Mackenzie Sullivan, Website Editor

New College of Florida, has always been different.“Providing challenging courses for highly self-motivated students who want a large amount of control over their academic choices,” New College is a self-proclaimed, “college of freethinkers.”  The institution differs from other public Florida colleges in that it uses written reports instead of grades and the classrooms are significantly smaller. New College gives students freedom to experience hands-on learning and individualized degree programs. 

“I chose New College for its academic freedoms and flexibility,” said 2022 graduate and West Shore alumnus Anna Feldbush. “I wanted to continue to do research and New College gave me flexibility to both direct my own research and make the classes and degree path to best support my interests.”

In recent years, the small, public institution in Sarasota appealed to progressive students. However, due to a recent takeover by the Department of Education, the financially failing school has taken a different direction.

 “It is our hope that New College of Florida will become Florida’s classical college, more along the lines of a Hillsdale of the south,” Florida Education Commissioner Manny Diaz said in a statement. Hillsdale is a private conservative Christian liberal arts university in Michigan. 

“This is not the first time New College’s uniqueness has been targeted,” Anna Feldbush said. “This is the first time though we have been targeted for purely political reasons. Students are stressed about their homes being taken away from them. Professors are moving their families and careers for fear that they will be a puppet.” 

Gov. Ron DeSantis appointed several new members to the New College board of trustees in January. New College President Patricia Okker was fired after the board appointed a new administration. She was replaced by interim president Richard Corcoran, a former speaker of the Florida State House and education commissioner.
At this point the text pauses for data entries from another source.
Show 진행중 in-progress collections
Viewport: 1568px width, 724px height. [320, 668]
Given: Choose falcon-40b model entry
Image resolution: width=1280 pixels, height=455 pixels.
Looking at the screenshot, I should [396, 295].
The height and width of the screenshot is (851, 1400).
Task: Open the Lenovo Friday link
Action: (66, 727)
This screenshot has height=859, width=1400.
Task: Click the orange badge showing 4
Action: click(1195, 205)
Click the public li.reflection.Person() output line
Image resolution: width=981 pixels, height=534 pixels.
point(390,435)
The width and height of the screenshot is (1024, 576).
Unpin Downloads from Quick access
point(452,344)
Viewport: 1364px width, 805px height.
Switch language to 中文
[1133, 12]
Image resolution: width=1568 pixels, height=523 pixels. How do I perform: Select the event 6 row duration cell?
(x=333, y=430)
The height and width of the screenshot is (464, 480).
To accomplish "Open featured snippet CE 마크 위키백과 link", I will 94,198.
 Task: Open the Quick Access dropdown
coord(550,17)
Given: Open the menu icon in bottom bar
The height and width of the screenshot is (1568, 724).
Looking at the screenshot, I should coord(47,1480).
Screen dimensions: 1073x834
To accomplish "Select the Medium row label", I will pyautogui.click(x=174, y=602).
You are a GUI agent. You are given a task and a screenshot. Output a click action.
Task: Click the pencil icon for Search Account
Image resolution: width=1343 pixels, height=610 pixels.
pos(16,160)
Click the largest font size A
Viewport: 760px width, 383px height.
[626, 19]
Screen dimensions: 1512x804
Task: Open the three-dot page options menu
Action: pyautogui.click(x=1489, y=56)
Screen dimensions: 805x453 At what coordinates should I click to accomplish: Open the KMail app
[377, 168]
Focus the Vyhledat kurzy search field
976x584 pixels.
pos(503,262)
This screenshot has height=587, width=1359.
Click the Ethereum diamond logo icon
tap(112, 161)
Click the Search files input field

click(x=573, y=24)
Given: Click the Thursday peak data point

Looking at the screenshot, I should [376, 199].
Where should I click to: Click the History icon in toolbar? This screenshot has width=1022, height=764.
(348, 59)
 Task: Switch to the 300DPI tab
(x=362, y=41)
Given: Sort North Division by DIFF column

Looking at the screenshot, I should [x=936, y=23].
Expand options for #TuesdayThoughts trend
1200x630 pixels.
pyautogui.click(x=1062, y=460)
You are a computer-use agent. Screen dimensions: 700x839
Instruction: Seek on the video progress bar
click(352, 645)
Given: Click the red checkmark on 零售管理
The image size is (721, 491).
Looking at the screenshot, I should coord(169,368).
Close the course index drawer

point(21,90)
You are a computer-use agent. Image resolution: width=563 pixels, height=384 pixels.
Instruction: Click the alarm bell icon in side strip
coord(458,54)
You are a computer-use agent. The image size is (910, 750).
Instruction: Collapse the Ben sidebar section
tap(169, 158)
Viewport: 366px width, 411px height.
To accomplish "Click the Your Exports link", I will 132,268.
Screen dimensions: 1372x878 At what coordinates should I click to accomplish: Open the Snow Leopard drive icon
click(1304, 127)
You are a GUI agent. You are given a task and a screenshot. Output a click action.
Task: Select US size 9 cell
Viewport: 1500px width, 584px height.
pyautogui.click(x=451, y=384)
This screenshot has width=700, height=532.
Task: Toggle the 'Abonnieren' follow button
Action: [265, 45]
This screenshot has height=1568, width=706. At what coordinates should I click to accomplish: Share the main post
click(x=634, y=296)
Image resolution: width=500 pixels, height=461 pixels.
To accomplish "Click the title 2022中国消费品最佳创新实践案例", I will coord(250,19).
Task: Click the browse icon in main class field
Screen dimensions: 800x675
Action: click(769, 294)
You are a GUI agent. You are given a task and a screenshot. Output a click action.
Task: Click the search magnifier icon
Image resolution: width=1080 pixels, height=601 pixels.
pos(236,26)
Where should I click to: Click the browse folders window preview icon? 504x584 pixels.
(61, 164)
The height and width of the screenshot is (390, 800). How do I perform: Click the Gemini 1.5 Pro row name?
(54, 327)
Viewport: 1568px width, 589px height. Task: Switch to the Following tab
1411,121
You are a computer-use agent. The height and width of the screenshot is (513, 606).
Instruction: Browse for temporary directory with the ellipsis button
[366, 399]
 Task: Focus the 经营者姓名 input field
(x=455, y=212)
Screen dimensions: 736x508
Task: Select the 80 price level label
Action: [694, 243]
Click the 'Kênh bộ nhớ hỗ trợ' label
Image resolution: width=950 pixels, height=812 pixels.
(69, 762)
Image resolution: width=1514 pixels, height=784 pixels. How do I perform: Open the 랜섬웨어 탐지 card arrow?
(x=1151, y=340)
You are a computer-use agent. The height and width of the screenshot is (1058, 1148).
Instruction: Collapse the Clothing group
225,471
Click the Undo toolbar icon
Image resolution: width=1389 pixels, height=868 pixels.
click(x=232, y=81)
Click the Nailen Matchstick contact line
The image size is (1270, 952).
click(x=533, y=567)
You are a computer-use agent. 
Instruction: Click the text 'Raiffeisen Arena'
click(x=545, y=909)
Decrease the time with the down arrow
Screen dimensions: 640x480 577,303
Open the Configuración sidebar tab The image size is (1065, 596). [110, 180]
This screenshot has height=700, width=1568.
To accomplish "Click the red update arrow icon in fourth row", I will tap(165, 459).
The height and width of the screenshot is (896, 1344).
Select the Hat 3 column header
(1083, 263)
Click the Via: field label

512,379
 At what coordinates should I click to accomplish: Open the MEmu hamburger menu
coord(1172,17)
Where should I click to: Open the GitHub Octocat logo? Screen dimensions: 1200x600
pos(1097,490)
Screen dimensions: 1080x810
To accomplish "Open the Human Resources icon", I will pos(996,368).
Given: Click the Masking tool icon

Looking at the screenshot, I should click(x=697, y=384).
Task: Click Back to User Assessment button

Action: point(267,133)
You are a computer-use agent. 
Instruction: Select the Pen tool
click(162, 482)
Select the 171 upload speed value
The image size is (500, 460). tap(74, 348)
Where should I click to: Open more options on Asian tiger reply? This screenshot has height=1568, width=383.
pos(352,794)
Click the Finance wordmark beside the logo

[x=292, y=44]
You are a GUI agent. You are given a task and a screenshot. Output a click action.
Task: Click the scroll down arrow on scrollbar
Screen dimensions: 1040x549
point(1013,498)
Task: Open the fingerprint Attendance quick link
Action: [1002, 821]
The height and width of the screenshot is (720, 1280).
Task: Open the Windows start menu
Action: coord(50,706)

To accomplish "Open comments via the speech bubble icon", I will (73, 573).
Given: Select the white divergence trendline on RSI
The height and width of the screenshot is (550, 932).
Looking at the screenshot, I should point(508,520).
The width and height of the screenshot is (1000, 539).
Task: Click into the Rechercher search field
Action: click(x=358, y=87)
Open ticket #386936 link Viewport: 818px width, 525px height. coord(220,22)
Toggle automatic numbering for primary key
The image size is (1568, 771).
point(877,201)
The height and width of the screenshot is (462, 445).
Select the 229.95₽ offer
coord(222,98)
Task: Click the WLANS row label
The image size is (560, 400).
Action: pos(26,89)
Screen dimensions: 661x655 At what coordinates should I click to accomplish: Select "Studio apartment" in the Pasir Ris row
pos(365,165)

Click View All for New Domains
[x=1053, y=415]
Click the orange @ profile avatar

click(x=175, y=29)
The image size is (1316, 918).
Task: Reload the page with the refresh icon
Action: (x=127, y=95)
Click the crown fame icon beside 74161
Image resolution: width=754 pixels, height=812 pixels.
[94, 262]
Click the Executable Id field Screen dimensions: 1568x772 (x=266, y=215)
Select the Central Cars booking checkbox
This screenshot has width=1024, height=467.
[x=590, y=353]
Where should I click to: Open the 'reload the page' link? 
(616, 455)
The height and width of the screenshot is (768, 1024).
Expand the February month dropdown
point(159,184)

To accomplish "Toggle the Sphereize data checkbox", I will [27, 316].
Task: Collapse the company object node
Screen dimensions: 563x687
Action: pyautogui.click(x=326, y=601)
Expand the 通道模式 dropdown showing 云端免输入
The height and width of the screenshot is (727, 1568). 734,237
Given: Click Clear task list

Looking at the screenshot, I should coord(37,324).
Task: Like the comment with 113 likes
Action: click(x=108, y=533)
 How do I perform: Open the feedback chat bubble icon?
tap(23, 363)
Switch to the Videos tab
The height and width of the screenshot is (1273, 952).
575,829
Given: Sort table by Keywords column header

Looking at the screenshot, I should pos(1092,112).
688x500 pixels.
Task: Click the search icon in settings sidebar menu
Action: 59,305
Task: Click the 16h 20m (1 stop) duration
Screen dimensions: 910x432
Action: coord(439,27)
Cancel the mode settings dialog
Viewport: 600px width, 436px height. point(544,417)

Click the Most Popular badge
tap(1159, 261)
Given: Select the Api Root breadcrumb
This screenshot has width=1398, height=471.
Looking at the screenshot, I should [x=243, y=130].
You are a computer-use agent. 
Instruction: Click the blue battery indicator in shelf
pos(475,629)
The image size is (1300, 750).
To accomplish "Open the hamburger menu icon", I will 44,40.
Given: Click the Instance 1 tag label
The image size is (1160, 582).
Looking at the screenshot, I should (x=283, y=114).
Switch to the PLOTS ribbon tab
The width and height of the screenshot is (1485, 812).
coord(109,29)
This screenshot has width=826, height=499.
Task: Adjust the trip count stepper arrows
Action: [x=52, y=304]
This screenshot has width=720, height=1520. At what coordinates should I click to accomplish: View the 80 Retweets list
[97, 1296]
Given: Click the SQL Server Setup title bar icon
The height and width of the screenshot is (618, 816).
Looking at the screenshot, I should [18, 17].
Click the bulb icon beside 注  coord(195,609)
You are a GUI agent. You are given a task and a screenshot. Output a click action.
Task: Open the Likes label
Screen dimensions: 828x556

“[New College] had a lot of problems with the dorms, infrastructural issues and difficulty with the food services,” West Shore college coach Angela Feldbush said. “These issues are very hard to maintain on a small scale, but they hired a new president two years ago. Okker was doing a really good job of recruiting new students and supporting the programs that were drawing in new people. I feel like she was on the right track to increase the size of New College and increase the rigor of the curriculum. I feel like it was a shame that [the board] booted her out without giving her a chance to try to help define the vision of the school.” 

Recent potential applicants have been reconsidering New College due to political and administrative changes. 

“No one wants to go to a school in transition,” senior Adalynn Jacobson said. “The board and the students have different viewpoints. It is going to harm their attendance and people who want to apply. Their current students might transfer because they do not feel safe on campus.” 

According to the Art & Science group, a consulting and research firm, 21 percent of Florida students were more likely to “shun” a college based on political beliefs. As more Florida colleges transition to classical learning, more graduating Florida students are prone to attend college out of state or attend a private university. 

  “I definitely think I would have chosen a different school had the political upheaval happened during my senior year of high school,” Anna Feldbush said. “I chose New College because I truly believed it would give me the best education. College [president] appointments have always had some political overtones. I just think it is being done much more overtly now. When you choose a college you should not need to know their politics. It should not impact you. At a college all voices should be heard, all colleges should be respected and it should not matter whether the president is a Republican or a Democrat. Universities are trying to remake a certain image and it can lead to stifled student voices.” 

Anna Feldbush said she grateful the culture change didn’t happen while she was a student at New College. 

“I would absolutely leave,” she said.